¿Fue una victoria de los familiares de las víctimas? En parte, sí. Pero, seguramente, esperan un fallo contundente de la Justicia, donde se tramita la causa penal por la masacre de Cromañón. La destitución de Aníbal Ibarra, consumada a las 17 del martes 7 de marzo, es un comienzo para esos padres que no encuentran consuelo, que no tienen paz y, posiblemente, nunca la tengan.
Sin duda, la caída del jefe de gobierno de la ciudad de Buenos Aires es una derrota total de la Casa Rosada. Néstor Kirchner lo llamó en público “el amigo Aníbal”, durante un acto en la sede gubernamental, hace 2 semanas.
Y Alberto Fernández, que no se lleva bien con el vicejefe Jorge Telerman –ahora heredero del trono ibarrista hasta el 9 de diciembre de 2007, al menos en los papeles-, hizo lo que pudo por arrojar un salvavidas tras otro: hasta armó una solicitada el domingo con la rúbrica de artistas de la talla de Adriana Varela o León Gieco, o del actor Alfredo Alcón. No alcanzó.
Alentó la movilización de micros del conurbano bonaerense para colaborar con la movilización del jueves 2, en contra de la destitución. Fue suficiente para llenar la plaza de Mayo, pero no para torcer la voluntad de una decena de legisladores, preocupados en su gran mayoría por no ganarse el escrache de los padres de 194 chicos muertos en circunstancias demenciales. Aunque algunos pueden haberlo hecho por convicción, mientras sus jefes partidarios, desde Macri a Carrió –ex madrina de Aníbal-, miraban el proceso por TV.

[Entradas de la colección]
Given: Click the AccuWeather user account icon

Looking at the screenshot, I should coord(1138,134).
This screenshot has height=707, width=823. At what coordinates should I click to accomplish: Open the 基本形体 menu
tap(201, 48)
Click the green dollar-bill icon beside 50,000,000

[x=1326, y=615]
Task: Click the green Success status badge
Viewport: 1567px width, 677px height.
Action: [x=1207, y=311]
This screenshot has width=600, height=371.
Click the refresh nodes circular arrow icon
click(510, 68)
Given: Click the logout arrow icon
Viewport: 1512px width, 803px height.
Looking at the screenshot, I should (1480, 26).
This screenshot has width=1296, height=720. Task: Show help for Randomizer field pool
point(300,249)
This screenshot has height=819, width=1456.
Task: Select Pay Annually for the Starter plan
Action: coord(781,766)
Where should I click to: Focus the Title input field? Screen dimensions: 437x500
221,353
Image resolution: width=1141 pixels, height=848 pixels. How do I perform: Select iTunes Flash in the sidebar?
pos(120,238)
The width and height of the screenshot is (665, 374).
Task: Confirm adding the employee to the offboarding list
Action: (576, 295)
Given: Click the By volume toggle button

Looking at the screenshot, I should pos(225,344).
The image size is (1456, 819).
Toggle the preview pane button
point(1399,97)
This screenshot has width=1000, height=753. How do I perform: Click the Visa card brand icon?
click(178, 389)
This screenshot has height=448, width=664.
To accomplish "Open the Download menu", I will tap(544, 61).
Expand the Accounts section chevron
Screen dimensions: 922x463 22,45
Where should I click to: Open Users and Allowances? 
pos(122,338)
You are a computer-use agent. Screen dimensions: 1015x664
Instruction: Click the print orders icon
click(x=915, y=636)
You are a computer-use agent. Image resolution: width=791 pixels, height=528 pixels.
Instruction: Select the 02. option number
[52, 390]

» **QUÉ HACER**: Reproduce completo, sin cambiar nada, el texto sobre la destitución de Aníbal Ibarra.

» **RESPUESTA**:
¿Fue una victoria de los familiares de las víctimas? En parte, sí. Pero, seguramente, esperan un fallo contundente de la Justicia, donde se tramita la causa penal por la masacre de Cromañón. La destitución de Aníbal Ibarra, consumada a las 17 del martes 7 de marzo, es un comienzo para esos padres que no encuentran consuelo, que no tienen paz y, posiblemente, nunca la tengan.
Sin duda, la caída del jefe de gobierno de la ciudad de Buenos Aires es una derrota total de la Casa Rosada. Néstor Kirchner lo llamó en público “el amigo Aníbal”, durante un acto en la sede gubernamental, hace 2 semanas.
Y Alberto Fernández, que no se lleva bien con el vicejefe Jorge Telerman –ahora heredero del trono ibarrista hasta el 9 de diciembre de 2007, al menos en los papeles-, hizo lo que pudo por arrojar un salvavidas tras otro: hasta armó una solicitada el domingo con la rúbrica de artistas de la talla de Adriana Varela o León Gieco, o del actor Alfredo Alcón. No alcanzó.
Alentó la movilización de micros del conurbano bonaerense para colaborar con la movilización del jueves 2, en contra de la destitución. Fue suficiente para llenar la plaza de Mayo, pero no para torcer la voluntad de una decena de legisladores, preocupados en su gran mayoría por no ganarse el escrache de los padres de 194 chicos muertos en circunstancias demenciales. Aunque algunos pueden haberlo hecho por convicción, mientras sus jefes partidarios, desde Macri a Carrió –ex madrina de Aníbal-, miraban el proceso por TV.